Choice and Experimentation at Audition Doctor
Brian Cox, Bill Paterson and Mark Thomson were interviewed in the Independent about their recent production of Waiting for Godot at the Edinburgh Lyceum.
Paterson said: “Even if you’ve seen Beckett, if you’ve seen Godot, you underestimate what it needs. You tend to think it’s incredibly simple staging, just two guys, but it’s much more complex – probably than what we anticipated, I think it’s fair to say. But you can see how people have it as part of their repertoire. Once you get these parts under your belt you could live with them forever. They’re like arias, the characters. They’re operatic, almost.”
Shakespeare’s work, much like Beckett’s, is part of a national repertoire. The requisite Shakespeare monologues that drama school applicants have to perform have been seen countless times; it’s easy to fall into the trap of acting it the way you assume they should be done, rather than treating them as fresh texts that are worthy of real emotional excavation and experimentation. Actors have found Audition Doctor sessions helpful in that they break down the intimidating barrier that some actors understandably feel prevents them from really digging deep and making bold choices with the text.
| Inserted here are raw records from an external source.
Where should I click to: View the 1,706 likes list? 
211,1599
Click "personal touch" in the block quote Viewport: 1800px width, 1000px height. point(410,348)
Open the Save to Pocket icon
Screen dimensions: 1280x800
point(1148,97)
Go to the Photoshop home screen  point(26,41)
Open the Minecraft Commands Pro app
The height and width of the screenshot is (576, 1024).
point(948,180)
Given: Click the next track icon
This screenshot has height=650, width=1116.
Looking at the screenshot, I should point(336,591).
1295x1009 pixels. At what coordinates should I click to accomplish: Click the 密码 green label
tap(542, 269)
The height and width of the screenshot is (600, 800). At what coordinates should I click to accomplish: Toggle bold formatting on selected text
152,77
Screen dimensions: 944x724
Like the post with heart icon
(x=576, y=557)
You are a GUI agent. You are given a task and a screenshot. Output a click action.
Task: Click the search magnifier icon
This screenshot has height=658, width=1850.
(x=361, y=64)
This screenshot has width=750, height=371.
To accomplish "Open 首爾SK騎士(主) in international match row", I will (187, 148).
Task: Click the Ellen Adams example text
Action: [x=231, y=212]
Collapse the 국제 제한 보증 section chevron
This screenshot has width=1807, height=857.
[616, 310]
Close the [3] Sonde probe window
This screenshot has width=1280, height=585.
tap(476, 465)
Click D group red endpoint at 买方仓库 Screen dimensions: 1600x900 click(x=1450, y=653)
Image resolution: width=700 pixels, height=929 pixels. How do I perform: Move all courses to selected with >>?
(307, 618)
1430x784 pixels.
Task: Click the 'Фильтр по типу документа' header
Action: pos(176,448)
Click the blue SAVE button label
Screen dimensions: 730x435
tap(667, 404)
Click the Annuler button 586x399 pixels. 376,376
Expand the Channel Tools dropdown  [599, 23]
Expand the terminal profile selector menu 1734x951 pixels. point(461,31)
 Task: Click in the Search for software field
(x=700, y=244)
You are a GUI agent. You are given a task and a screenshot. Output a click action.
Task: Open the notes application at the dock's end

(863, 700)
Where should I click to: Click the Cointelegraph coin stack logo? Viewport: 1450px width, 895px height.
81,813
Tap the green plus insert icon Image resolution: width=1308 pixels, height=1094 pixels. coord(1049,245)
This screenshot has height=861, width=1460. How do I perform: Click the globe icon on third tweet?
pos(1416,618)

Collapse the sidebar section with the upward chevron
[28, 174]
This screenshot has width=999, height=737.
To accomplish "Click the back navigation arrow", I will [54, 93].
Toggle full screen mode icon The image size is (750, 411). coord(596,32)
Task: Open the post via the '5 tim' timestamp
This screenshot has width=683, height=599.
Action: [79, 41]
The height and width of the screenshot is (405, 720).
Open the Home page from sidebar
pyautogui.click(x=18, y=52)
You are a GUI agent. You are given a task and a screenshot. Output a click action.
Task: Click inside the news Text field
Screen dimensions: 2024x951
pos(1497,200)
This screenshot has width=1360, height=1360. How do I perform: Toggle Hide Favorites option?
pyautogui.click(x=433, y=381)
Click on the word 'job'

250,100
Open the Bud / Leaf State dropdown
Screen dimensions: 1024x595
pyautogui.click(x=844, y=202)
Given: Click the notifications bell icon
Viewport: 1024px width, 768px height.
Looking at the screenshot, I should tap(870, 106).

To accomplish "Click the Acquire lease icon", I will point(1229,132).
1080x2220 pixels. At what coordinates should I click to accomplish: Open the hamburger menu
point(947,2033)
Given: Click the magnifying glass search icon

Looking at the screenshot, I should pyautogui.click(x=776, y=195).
Thomson went onto say about Waiting for Godot: “It takes away a lot of your familiar anchors. It denies you, it takes away set, relationships, character. Every line, there’s a choice. That’s when you realise the detail of thinking… you have a great mind that’s being very clever and quixotic, and you trust him. It’s like tuning into a bandwidth, you feel about and then you get it and you jump onto it. I think anyone taking on Beckett as an actor, it’s an act of faith and bravery.”
At Audition Doctor, the emphasis is always on choice and being unafraid to make vulnerable decisions if it serves the character’s motivations. Tuning into any writer or character’s bandwidth, however, takes consistent rehearsal and preparation. Those who succeed in gaining strides in understanding their character’s world and psychological landscape are those that work regularly at Audition Doctor. The consistent graft that is undertaken at Audition Doctor often leads to breakthroughs – both in terms of understanding the character and landing professional jobs.
Cox stated of Godot: “…it’s exhausting. It’s a hard play, there’s no easy way to chart it. There are bits in it which are effortlessly magnificent, and there are bits where you have to work your socks off to pull the focus of it and keep the engine of it going. It’s scarily simple, that’s the problem with it, and you have to trust that.”
Audition Doctor’s students have found that keeping the engine going and playing the truth of the scene becomes so much easier with practice.
Although he was speaking about dance, Matthew Bourne summed up the importance of coming back to “revisiting past work and improving it” in The Stage this week:
“A lot of choreographers like to create something then they don’t want to do it again. But for me you can always do better and find new ways to be creative with a piece – there’s no doubt that they’ve always got better when they come back. Every one has had a very big overhaul when they come back for the first or second time.”
Sessions with Tilly are about finding ways to be better and to push each actor’s creative limitations further, which is why most students come back to Audition Doctor frequently.